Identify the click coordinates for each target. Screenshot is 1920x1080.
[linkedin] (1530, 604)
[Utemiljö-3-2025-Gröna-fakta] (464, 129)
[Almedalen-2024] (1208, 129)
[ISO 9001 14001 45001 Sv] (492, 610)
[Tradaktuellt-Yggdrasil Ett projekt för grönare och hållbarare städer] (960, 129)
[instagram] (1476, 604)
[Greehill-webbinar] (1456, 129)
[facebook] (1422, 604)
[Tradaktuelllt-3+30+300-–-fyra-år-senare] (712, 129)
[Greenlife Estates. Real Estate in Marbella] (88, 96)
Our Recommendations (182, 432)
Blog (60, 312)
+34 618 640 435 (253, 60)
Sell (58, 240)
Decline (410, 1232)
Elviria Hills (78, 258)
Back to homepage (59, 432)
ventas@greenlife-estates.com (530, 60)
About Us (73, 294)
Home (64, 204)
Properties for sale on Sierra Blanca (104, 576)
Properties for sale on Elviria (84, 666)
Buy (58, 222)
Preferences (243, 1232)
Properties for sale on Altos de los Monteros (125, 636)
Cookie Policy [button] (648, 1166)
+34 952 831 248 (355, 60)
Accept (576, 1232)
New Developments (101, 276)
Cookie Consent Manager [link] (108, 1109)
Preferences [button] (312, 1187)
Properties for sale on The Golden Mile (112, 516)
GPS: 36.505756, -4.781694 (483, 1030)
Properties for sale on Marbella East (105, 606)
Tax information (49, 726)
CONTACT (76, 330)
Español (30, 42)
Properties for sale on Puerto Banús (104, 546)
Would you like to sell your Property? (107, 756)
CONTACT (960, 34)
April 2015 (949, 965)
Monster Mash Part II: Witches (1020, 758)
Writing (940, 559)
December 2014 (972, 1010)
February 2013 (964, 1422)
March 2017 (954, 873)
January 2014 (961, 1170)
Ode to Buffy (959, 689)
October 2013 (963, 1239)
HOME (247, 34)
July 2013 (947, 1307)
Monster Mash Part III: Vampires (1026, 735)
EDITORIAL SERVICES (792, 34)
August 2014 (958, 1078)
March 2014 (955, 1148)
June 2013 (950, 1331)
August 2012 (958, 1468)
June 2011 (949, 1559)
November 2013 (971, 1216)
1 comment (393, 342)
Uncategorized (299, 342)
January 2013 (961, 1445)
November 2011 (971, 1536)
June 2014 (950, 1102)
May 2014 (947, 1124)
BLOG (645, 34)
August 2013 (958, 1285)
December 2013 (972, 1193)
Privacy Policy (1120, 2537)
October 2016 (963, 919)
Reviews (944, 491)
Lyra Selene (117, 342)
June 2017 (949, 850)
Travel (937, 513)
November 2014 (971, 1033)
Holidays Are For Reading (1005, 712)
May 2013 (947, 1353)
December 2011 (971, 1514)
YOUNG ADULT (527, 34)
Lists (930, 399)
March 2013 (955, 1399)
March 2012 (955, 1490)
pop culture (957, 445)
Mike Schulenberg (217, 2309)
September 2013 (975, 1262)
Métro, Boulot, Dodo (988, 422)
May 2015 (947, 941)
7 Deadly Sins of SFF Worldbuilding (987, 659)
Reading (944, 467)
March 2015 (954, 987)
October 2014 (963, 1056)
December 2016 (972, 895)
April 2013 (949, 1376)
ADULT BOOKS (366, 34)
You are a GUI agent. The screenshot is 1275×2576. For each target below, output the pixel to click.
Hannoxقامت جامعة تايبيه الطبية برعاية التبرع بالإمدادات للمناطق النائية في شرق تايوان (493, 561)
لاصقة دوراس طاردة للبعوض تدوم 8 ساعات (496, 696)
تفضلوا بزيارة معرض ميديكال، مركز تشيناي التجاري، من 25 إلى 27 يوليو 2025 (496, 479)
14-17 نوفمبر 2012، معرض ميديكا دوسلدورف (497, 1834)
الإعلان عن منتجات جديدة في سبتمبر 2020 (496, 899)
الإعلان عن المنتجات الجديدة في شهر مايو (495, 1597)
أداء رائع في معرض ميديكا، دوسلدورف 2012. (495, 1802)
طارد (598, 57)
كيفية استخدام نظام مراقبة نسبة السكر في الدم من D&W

Action item
Set down precisely the lines above between the line holding "Privacy Policy (1120, 2537)" and the line holding "Hannoxقامت جامعة تايبيه", inclusive, and nothing beyond them.

Output below
Privacy Policy (1120, 2537)
October 2016 (963, 919)
Reviews (944, 491)
Lyra Selene (117, 342)
June 2017 (949, 850)
Travel (937, 513)
November 2014 (971, 1033)
Holidays Are For Reading (1005, 712)
May 2013 (947, 1353)
December 2011 (971, 1514)
YOUNG ADULT (527, 34)
Lists (930, 399)
March 2013 (955, 1399)
March 2012 (955, 1490)
pop culture (957, 445)
Mike Schulenberg (217, 2309)
September 2013 (975, 1262)
Métro, Boulot, Dodo (988, 422)
May 2015 (947, 941)
7 Deadly Sins of SFF Worldbuilding (987, 659)
Reading (944, 467)
March 2015 (954, 987)
October 2014 (963, 1056)
December 2016 (972, 895)
April 2013 (949, 1376)
ADULT BOOKS (366, 34)
You are a GUI agent. The screenshot is 1275×2576. For each target below, output the pixel to click.
Hannoxقامت جامعة تايبيه الطبية برعاية التبرع بالإمدادات للمناطق النائية في شرق تايوان (493, 561)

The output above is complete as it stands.